Serbin: So my business is extremely high-end designer fashion.

Hobson: Has the weakening dollar been good for your business?

Serbin: I had a record month last month, so I can only assume yes.

Hobson: So, when people start talking about how we should try to strengthen the dollar, your answer would probably be, “No, leave it alone?”

Serbin: No. I want to travel to Europe to buy. This is the first year in five years I haven’t traveled to Europe to go on a buying trip. And my dollar’s so weak, I’m dependent on what I can get in the U.S. right now.

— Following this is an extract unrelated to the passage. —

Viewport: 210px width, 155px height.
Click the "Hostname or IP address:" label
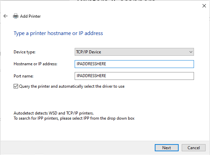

It’s the same story back at the port of Oakland. Exports may be up, but Marilyn Sandifur says the 28,000 jobs the port supports are in jeopardy when imports slide. For instance, if imports are down, some of those truckers who usually haul shipping containers into the nation’s interior sit idle instead.

Sandifur: What we would like to see certainly is a balance in trade. I think that’s good for everyone, and we’d like to see this dollar regain some of its strength and see, you know, a 50-50 balance in terms of imports and exports. That’s really good for the country and good for all of us.

The men hoping to occupy the White House next both say they want to strengthen the dollar. Barack Obama says the way to do it is to balance the budget and grow the economy. John McCain says reducing government spending will help, and he says we have to “talk up the dollar” in the short term.

But Catherine Mann, a trade policy expert at Brandeis University, says don’t forget about the flip side of the coin: Those high exports mean business for U.S. companies.

Catherine Mann: It’s absolutely the case that the dollar depreciation is softening the magnitude of the economic slowdown that we’re experiencing today.

And if history is any guide, the size of the slowdown will be key in determining which of the presidential candidates has the best shot at getting his face on a dollar bill one day.

In San Francisco, I’m Jeremy Hobson for Marketplace.